[WHAT NEEDS TO BE DONE]
The lines to copy from the listing below are those that contain the string "text".

[THE DATA]
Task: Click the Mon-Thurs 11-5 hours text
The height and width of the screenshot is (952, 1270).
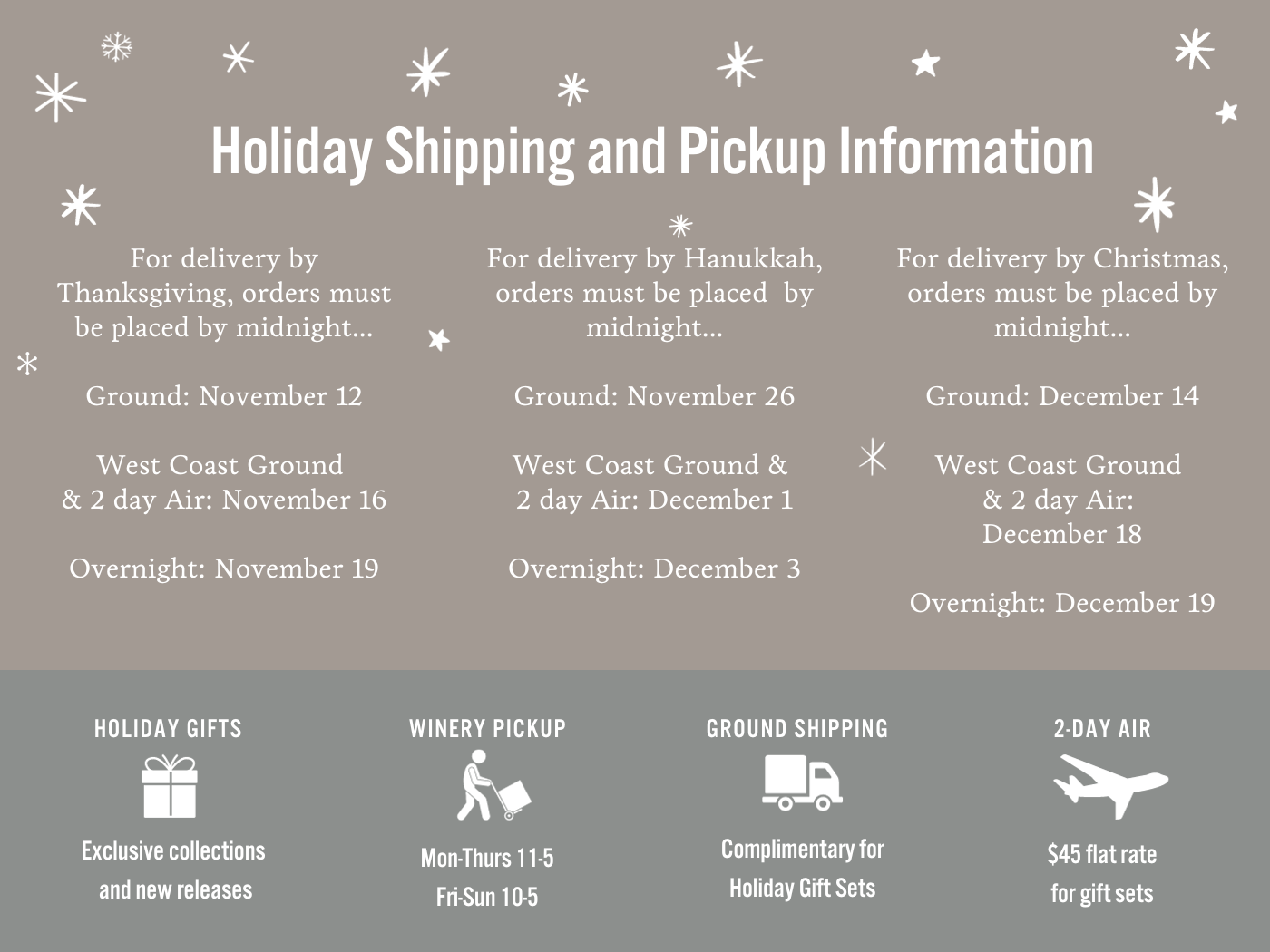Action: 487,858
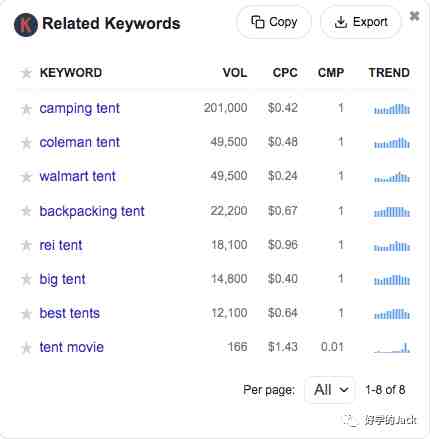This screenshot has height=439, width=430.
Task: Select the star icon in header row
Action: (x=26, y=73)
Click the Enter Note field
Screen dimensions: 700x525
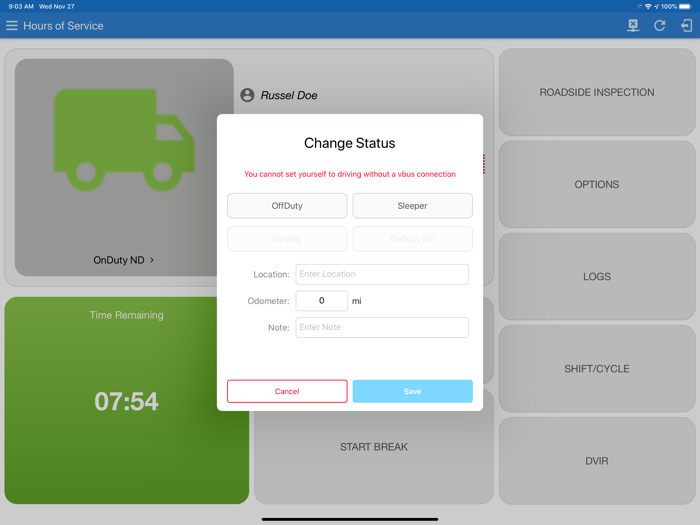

* * *

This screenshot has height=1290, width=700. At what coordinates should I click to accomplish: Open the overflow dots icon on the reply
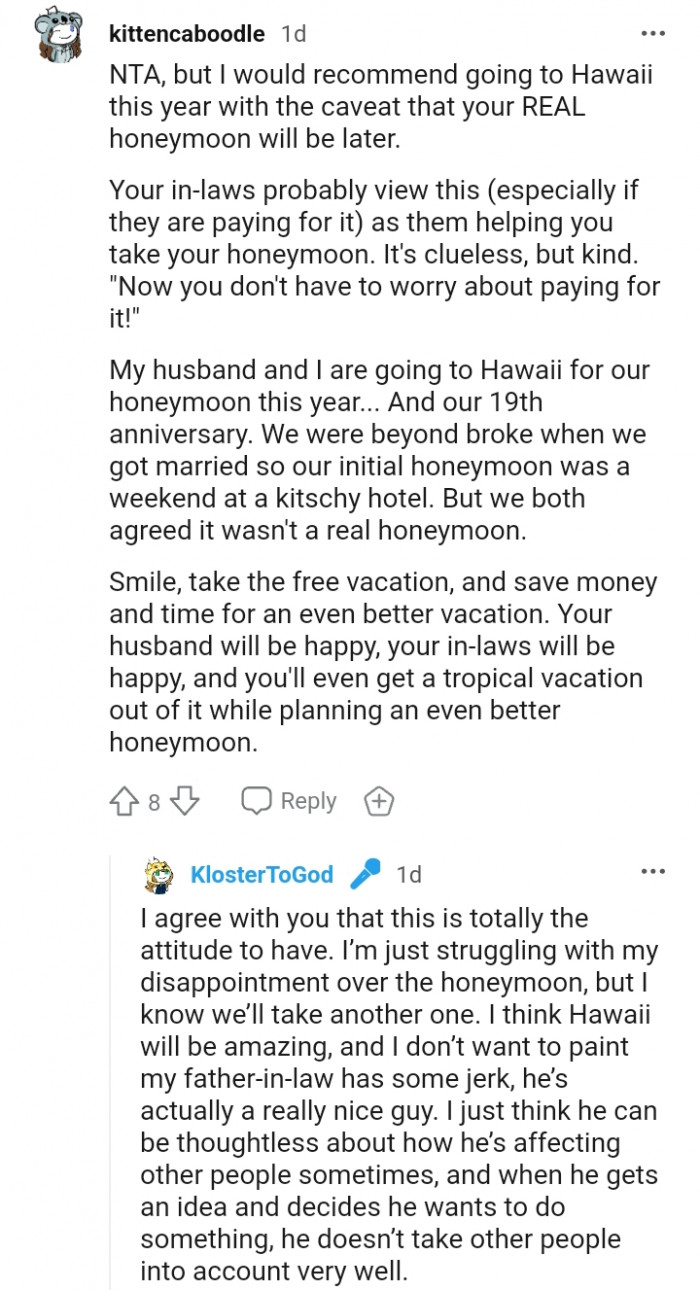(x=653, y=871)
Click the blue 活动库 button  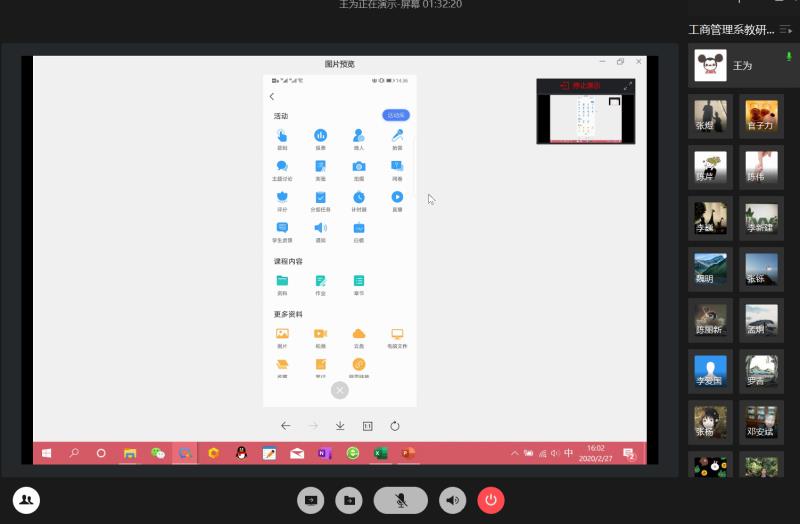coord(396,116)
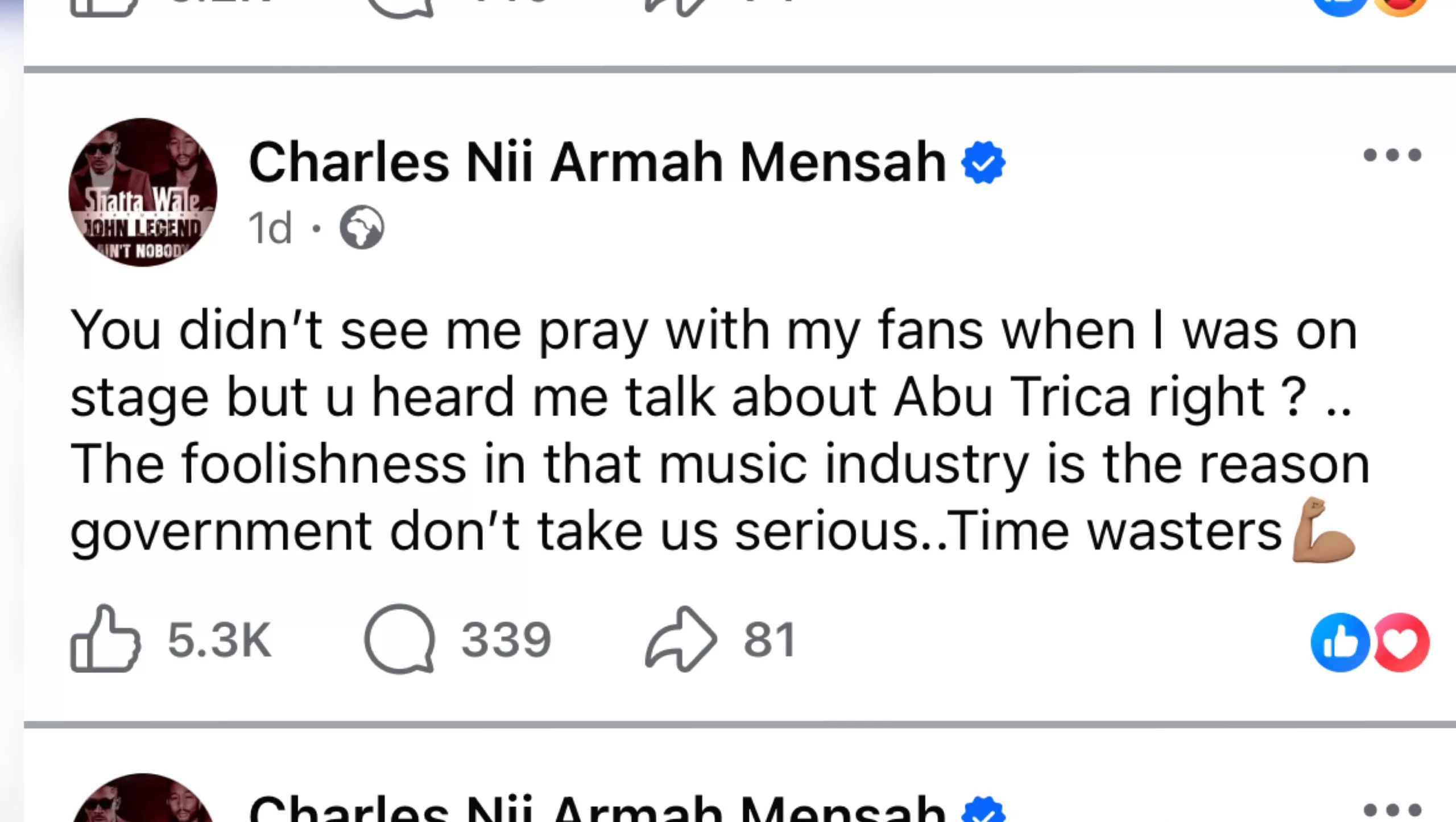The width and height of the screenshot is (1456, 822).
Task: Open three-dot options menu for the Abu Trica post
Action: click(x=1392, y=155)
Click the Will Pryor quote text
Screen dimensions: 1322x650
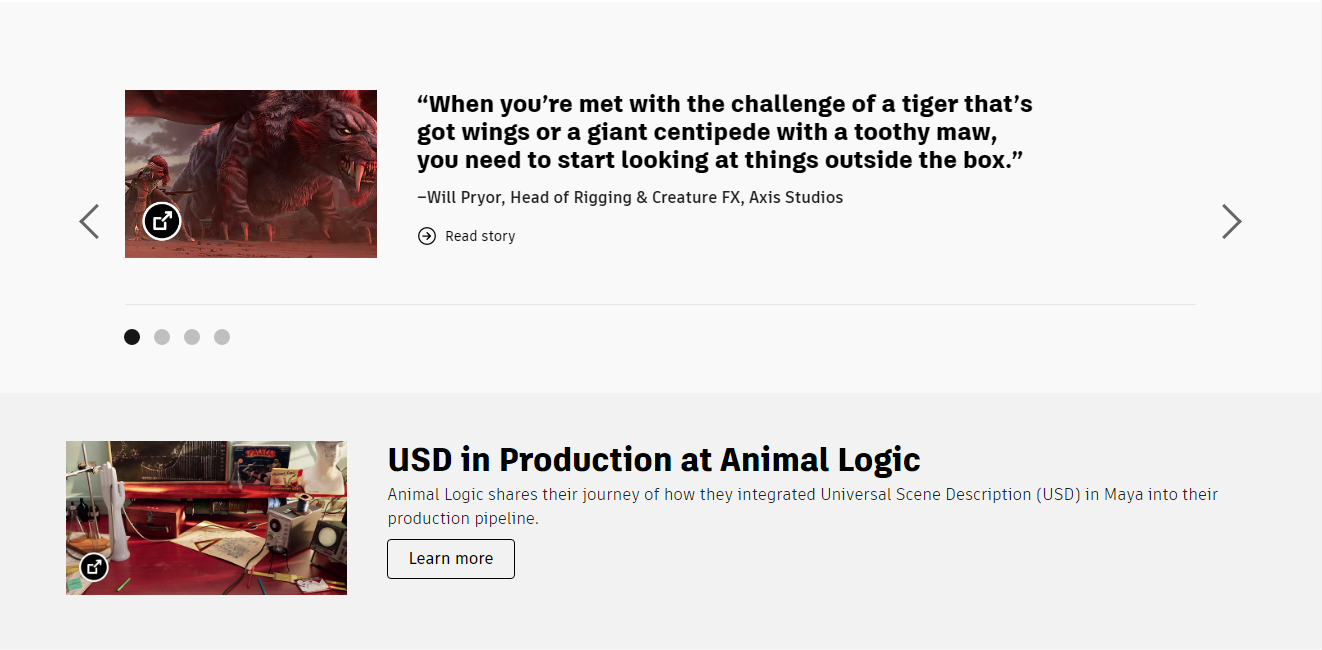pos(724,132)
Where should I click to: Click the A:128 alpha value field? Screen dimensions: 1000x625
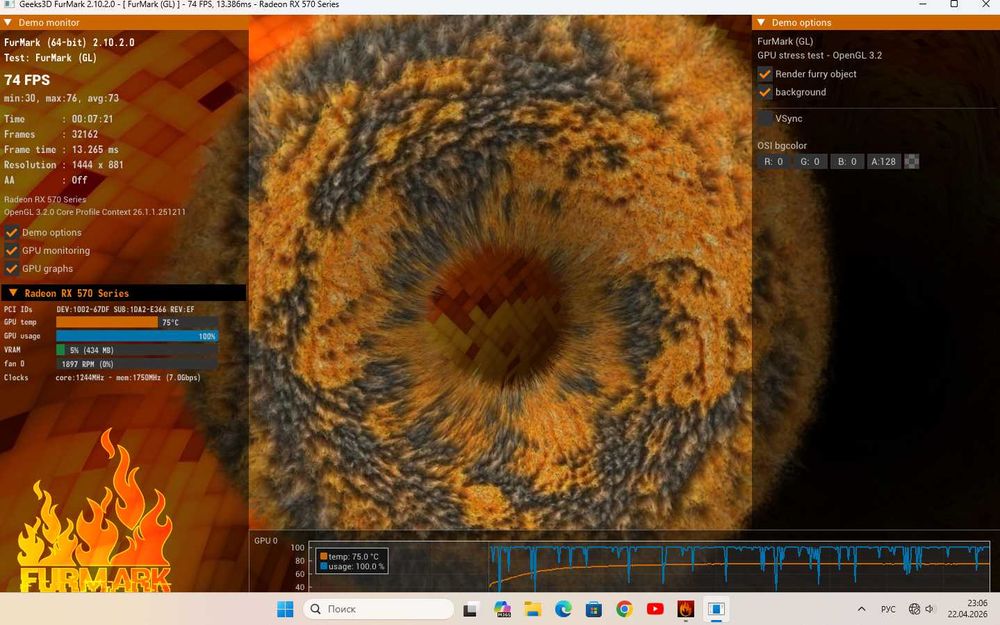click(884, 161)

--

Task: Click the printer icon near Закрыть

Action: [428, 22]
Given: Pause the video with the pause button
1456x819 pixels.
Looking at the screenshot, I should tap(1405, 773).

[ANSWER BOX]
Task: Click the Mon-Thurs 11-5 hours text
Click the Will Pryor quote text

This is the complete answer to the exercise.